> _What you have to do_
Copy each line of the records that contains the string "This". Case counts.

─── Data shown

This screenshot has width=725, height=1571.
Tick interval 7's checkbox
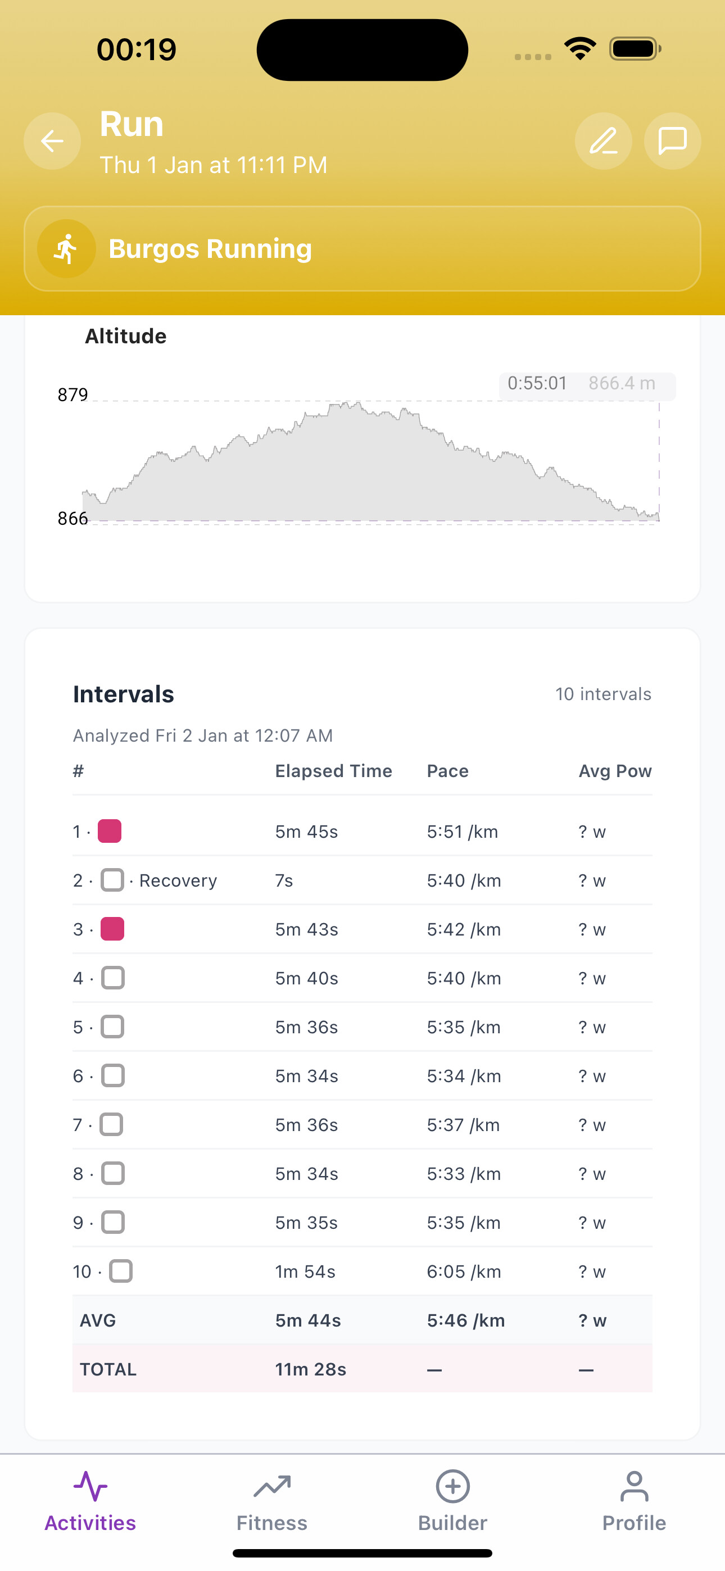tap(112, 1124)
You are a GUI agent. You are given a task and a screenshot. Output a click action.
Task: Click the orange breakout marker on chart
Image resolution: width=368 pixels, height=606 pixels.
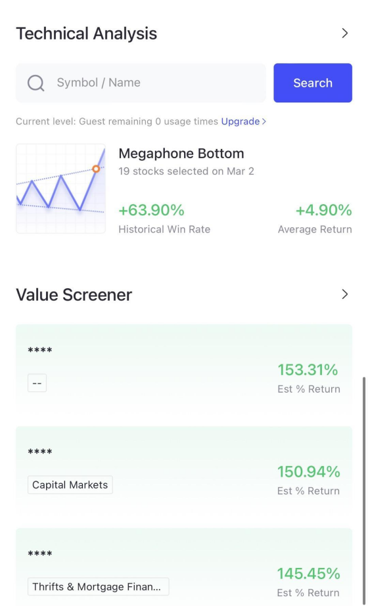click(96, 169)
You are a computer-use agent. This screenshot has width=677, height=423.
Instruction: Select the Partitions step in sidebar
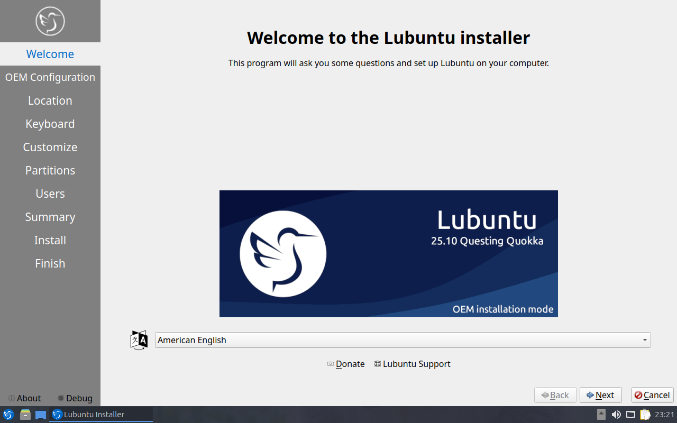tap(50, 170)
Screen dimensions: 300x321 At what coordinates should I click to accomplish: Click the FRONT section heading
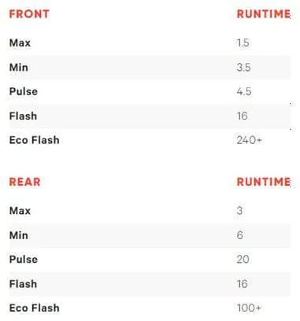point(29,14)
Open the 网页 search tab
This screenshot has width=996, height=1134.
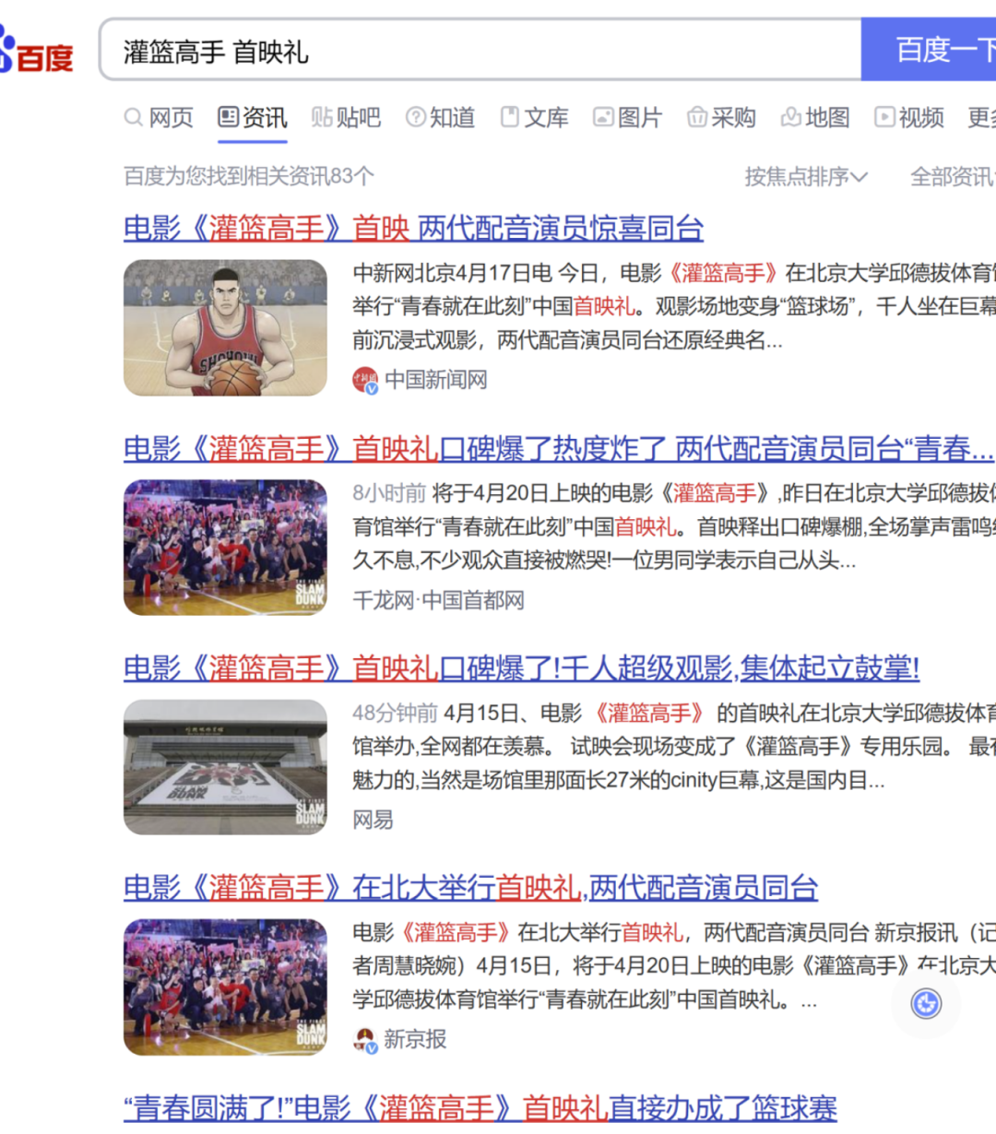tap(160, 118)
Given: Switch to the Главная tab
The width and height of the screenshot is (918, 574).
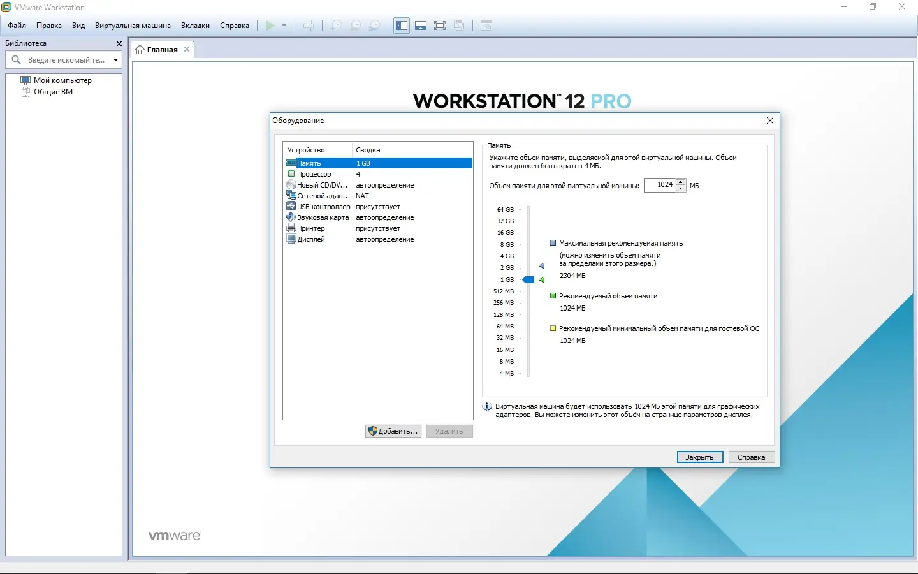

──────

> _Exercise answer_
This screenshot has width=725, height=1571.
You are a computer-use agent. This screenshot has width=677, height=423.
This screenshot has width=996, height=1134.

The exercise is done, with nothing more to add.